Following the suggestion of the referee, we added a sentence toward the end of the first paragraph in Sec. 2.2, highlighting the main advantage of a SWAE.
We appreciate the comment from the referee about the readability of Section 2.2. We have added extra explanatory sentences at the end of the first paragraph of Section 2.2. We have also expanded the discussion of the sliced Wasserstein distance on p. 9.
Figure 4 is an illustration of how the conditional data is encoded in the latent space. Depending on the condition, it gets embedded in a different area. The purpose of the figure is to make the encoding part more clear.
We have reduced the text for captions that were particularly long. In some cases, the captions do still remain long, but we believe they necessarily describe the figure.

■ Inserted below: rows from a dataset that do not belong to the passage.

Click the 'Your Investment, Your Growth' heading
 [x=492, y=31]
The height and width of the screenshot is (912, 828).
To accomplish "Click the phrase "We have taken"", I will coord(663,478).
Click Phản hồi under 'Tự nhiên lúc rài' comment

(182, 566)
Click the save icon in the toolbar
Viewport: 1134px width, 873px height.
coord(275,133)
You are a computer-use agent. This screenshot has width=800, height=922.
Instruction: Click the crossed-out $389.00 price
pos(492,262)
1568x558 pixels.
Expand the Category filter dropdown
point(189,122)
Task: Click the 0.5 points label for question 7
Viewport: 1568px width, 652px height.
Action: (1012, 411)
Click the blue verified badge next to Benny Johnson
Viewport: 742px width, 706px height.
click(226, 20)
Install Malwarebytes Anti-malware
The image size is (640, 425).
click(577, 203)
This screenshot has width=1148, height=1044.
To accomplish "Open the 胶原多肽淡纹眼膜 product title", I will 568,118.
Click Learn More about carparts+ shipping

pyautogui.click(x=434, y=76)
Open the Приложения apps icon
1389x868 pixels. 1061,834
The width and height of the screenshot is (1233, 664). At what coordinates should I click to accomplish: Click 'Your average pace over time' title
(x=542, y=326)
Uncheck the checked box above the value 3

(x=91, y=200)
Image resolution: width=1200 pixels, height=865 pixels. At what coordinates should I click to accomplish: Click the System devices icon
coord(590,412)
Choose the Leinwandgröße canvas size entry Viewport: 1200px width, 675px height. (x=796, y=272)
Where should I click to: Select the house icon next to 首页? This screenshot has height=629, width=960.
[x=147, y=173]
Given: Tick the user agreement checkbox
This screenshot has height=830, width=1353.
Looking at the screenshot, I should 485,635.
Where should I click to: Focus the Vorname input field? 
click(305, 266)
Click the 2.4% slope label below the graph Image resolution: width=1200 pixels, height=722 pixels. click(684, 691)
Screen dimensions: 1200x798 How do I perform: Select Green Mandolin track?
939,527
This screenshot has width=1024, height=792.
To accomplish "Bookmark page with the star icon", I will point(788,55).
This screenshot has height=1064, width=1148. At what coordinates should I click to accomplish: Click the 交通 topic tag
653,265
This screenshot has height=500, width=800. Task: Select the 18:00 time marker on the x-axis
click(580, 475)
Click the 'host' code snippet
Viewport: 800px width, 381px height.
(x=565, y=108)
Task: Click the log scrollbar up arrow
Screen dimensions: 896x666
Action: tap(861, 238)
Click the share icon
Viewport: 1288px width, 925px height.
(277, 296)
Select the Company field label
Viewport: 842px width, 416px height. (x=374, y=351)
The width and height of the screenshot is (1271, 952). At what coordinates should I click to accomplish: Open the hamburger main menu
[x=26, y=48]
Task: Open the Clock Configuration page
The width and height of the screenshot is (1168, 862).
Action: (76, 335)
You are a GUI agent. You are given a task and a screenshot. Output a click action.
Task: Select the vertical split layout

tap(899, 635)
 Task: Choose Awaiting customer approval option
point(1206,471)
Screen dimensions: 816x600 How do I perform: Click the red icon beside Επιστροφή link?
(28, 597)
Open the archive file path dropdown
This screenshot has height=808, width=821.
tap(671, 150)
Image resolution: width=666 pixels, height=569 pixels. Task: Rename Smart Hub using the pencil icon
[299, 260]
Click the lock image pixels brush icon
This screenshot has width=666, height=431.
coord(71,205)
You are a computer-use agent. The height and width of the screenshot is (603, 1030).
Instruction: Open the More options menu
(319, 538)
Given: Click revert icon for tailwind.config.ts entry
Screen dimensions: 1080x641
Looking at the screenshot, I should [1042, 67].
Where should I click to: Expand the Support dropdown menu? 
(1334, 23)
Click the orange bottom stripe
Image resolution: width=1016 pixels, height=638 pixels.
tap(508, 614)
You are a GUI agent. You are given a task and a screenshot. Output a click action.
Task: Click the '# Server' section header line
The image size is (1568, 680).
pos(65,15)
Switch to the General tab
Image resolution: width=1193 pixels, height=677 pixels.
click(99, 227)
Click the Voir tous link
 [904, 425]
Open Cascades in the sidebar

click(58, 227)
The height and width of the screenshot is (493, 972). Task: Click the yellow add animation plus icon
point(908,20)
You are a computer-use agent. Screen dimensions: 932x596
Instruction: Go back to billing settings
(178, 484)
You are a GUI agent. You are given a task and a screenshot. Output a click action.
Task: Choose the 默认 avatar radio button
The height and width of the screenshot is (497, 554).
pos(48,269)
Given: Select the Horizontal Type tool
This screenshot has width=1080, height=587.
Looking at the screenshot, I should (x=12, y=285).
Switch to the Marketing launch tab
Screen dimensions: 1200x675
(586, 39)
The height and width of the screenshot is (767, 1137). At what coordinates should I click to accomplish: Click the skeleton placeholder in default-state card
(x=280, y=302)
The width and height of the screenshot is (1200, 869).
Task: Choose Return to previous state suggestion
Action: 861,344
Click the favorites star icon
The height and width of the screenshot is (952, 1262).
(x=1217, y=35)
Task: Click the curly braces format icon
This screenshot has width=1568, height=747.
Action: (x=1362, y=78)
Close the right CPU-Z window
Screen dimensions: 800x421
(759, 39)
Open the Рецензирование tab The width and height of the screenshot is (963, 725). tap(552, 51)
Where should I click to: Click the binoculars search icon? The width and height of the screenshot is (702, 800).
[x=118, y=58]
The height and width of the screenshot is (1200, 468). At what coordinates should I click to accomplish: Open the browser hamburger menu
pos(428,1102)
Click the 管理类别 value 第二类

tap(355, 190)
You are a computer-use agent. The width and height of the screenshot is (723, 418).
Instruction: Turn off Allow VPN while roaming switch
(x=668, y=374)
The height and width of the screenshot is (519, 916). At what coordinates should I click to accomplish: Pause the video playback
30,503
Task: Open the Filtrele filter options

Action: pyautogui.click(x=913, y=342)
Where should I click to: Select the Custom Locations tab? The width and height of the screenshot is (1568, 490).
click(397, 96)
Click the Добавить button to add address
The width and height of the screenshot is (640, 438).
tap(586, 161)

We generate only one point in the latent space (i.e. an ordered vector with dimensions equivalent to the latent dimension  typically ~5  containing elements sampled from the chosen latent distribution) which is fed into the decoder and spits out an ordered 100dimensional vector distributed according to the desired kinematic distribution. We choose one element in this 100dimensional vector to be used as the kinematic value for the output hadron. This is done for each hadron in the hadronization process because there is a (trivial) energy dependence which changes with each fragmentation event and in principle a transverse mass dependence. The generation of the 100 kinematic possibilities is not inefficiency but a quirk of the architecture.
The referee is correct that one could try to reproduce Pythia exactly by reproducing separately both the first emission (which is treated differently in Pythia) and then all the other emissions. However, the ultimate goal is not to reproduce Pythia, especially since such choices made in Pythia are not physically observable. The ultimate goal is to reproduce the physical observables, such as multiplicities, angular distributions, etc. We have thus opted in MLhad for a common treatment of the first and the subsequent emissions such that the observable quantities are reproduced.
For the datasets we are training on in this paper, a very good model can be trained in < 30 minutes so the need for more sophisticated training termination is unnecessary. This will be implemented in the future, however.
The referee is correct that one could spend more computer time to make the error bars imperceptibly small. However, for our purposes, the errors are already very small, much smaller than needed to show that a) there are some statistically significant differences in the fragmentation chains between Pythia and MLhad and b) that these differences are in general small.
While we take to heart the comment by the referee, we have decided, after some internal deliberation, to leave the statement as is. Strictly speaking, the statement is correct, since the string hadronization as implemented in Pythia does model well the nonperturbative process of hadronization. MLhad is constructed such that it can reproduce the Pythia model, but with additional flexibilities. It is therefore well suited to model the nonperturbative process of hadronization (as is Pythia).
Yes, this is correct, and so we have added another sentence here clarifying the statement. Namely, we intend to use LHC open data, as well as the possibility of accessing BaBar and LEP data to construct some of these observables that are not currently available through the standard 1D histograms.